Hilfe bei der Steuerhinterziehung:Die Commerzbank und der Pinguin

File photo of workers making adjustments to a large Commerzbank logo in Frankfurt

Der Staat stützte die Commerzbank mit 18 Milliarden Euro. Dennoch half das Institut offenbar weiterhin vielen reichen Kunden, den Fiskus zu betrügen.

(Foto: Ralph Orlowski/Reuters)
  • Seit 2008 wollte die Commerzbank eigentlich keinen Steuerhinterziehern mehr helfen. Neue Unterlagen zeigen nun aber, wie Kunden mit Hilfe der Bank noch jahrelang Geld unter anderem in Panama versteckt haben.
  • In Hochzeiten betreute die Luxemburger Tochter des Geldhauses fast 20 000 Konten und mehr als 240 Briefkastenfirmen in Übersee, deren Zahl über die Jahre nur langsam sank.
  • Über Jahre hinweg betrieben Commerzbanker das Geschäft weiter - obwohl das Institut längst vom Staat gerettet werden musste und die Konzernchefs Besserung gelobt hatten.

Von Hans Leyendecker, Bastian Obermayer und Klaus Ott

Auch wer sein Geld in fernen Ländern verstecken will, kann für Launen und Marotten anfällig sein. Das fängt schon bei Kleinigkeiten an. Wie soll man die neue Briefkastenfirma in Panama nennen, die niemand da draußen kennen darf?

Tigerente? Bärchen? Pinguin vielleicht?

"Ich möchte Sie bitten für mich abzuklären, ob die Gründung einer Panama-Gesellschaft mit dem Namen ,Pinguin SA' möglich ist", schreibt ein Berater der Commerzbank International SA Luxemburg (Cisal) im Januar 2008 im Auftrag eines deutschen Kunden an die Mossack Fonseca Group (MF Group), einen Großanbieter von Briefkastenfirmen.

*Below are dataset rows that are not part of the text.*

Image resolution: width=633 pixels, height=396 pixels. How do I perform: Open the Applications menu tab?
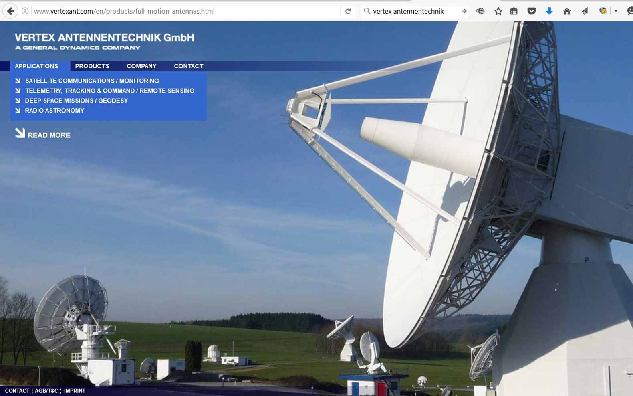click(x=36, y=66)
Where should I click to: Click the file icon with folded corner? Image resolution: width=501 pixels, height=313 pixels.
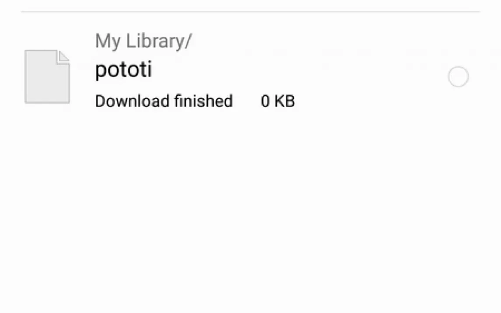pyautogui.click(x=47, y=77)
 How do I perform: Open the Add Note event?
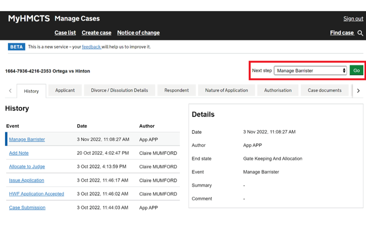click(19, 153)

Am Ende bekam die Briefkastenfirma den Namen "Pinguin Holding SA". Die Namensfindung hatte weniger mit Kinderbüchern zu tun, als damit, dass der Kunde zwar offenbar kein Faible für das Finanzamt, dafür aber eines für die Kriegsmarine hatte. Die "Pinguin" war im Zweiten Weltkrieg ein für den Handelskrieg umgerüstetes und bewaffnetes deutsches Frachtschiff, das sogar mal eine norwegische Walfangflotte gekapert hat. Später dann, im Mai 1941, wurde es bei den Seychellen von dem gegnerischen Kreuzer HMS Cornwall versenkt.

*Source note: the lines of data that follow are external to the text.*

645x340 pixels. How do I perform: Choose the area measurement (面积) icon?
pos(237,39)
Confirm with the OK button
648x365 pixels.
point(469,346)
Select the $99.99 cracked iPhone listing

Erste deutsche Großbank im Fokus

Als vor fünf Wochen die MF Group aufflog, sind nicht nur Hunderte deutscher Steuerhinterzieher enttarnt worden. Mit der Commerzbank steht erstmals eine deutsche Großbank im Mittelpunkt eines großen Offshore-Falles. Interne, bislang unbekannte Unterlagen des zweitgrößten deutschen Geldinstituts dokumentieren nun, in welchem Umfang die Luxemburger Tochter das Schwarzgeld-Geschäft mit den geheimen Firmen betrieb. Sie zeigen zudem, wie die Bank sich über viele Jahre hinweg nur sehr langsam und zögerlich aus dem Geschäft verabschiedet hat.

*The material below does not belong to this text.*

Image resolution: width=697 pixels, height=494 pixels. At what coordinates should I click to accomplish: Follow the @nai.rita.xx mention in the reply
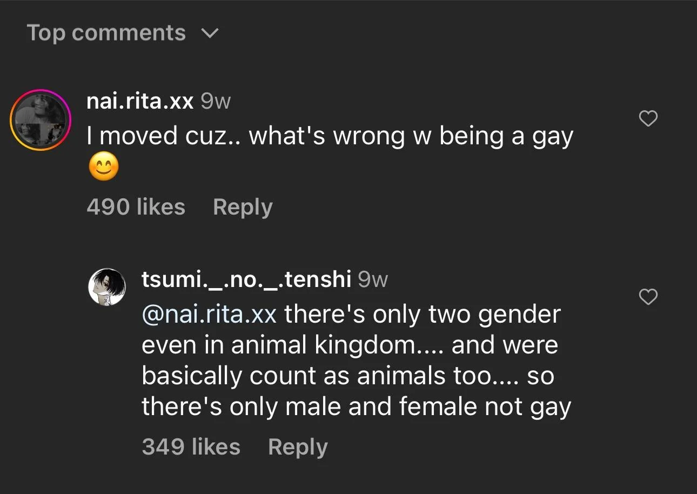coord(209,314)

Die neuen Unterlagen ermöglichen einen nahezu lückenlosen Einblick in Art und Umfang der Offshore-Geschäfte. Offenkundig steuerunehrliche Kunden wurden über Jahre hinweg sorgsam umhegt. Die Berater halfen, wo sie konnten - selbst wenn es nur um die Namenswahl der Offshore-Firma ging. Skeptisch waren die Berater nur, ob die Tarnung auch wirklich halten würde: Immer wieder finden sich Nachfragen der Commerzbank-Mitarbeiter, immer wieder lassen sie sich versichern, dass alle Informationen streng vertraulich behandelt würden. In einem Fall heißt es dezidiert, man habe wichtige Kunden, die mit der Steuerbehörde Schwierigkeiten hätten. Auf deutsch: Sie haben Schwarzgeld.

242 Panama-Gesellschaften mit 419 Millionen Euron Vermögen

Die Commerzbank International SA Luxemburg (Cisal) betreute den Unterlangen zufolge im Jahr 2008 insgesamt 242 Panama-Gesellschaften mit einem Vermögen von 419 Millionen Euro. Das sind im Schnitt mehr als 1,7 Millionen Euro pro Panama-Firma und Klient. Das meiste davon dürfte in der Steuerfluchtburg zwischen Atlantik und Pazifik vor dem Fiskus versteckt worden sein. Panama war wohl nur ein kleiner Teil dieses Geschäftszweigs der Commerzbank. Bei der Cisal und beim Luxemburger Ableger der Dresdner Bank, die in der Commerzbank aufging, waren 2008 immerhin 19 250 Kundenkonten gelistet. Darauf lagerten Einlagen in Milliardenhöhe. Ein Großteil davon vermutlich Schwarzgeld.

Publik geworden waren die Geschäfte der Commerzbank erstmals Ende Februar durch Recherchen von SZ, WDR und NDR. Gegen rund ein halbes Dutzend ehemalige und heutige Mitarbeiter der Commerzbank wird inzwischen wegen Verdachts der Beihilfe zur Steuerhinterziehung ermittelt. Gegen das Geldhaus läuft ein Bußgeld-Verfahren. Etliche Kunden und mehrere Banker sollen inzwischen zugegeben haben, den Fiskus betrogen oder dabei geholfen zu haben. Die Commerzbank sagt, von Geständnissen sei ihr nichts bekannt. Die in dem Fall agierenden Steuerfahnder sowie die Staatsanwaltschaft Köln werten noch immer Material aus, das sie von einem Informanten gekauft haben. Dieser Datensatz allerdings ist nur ein kleiner Teil einer weit größeren Datensammlung, die SZ, WDR und NDR vorliegt. Den Unterlagen zufolge müssen weitere deutsche Geldinstitute mit Besuch der Fahnder rechnen.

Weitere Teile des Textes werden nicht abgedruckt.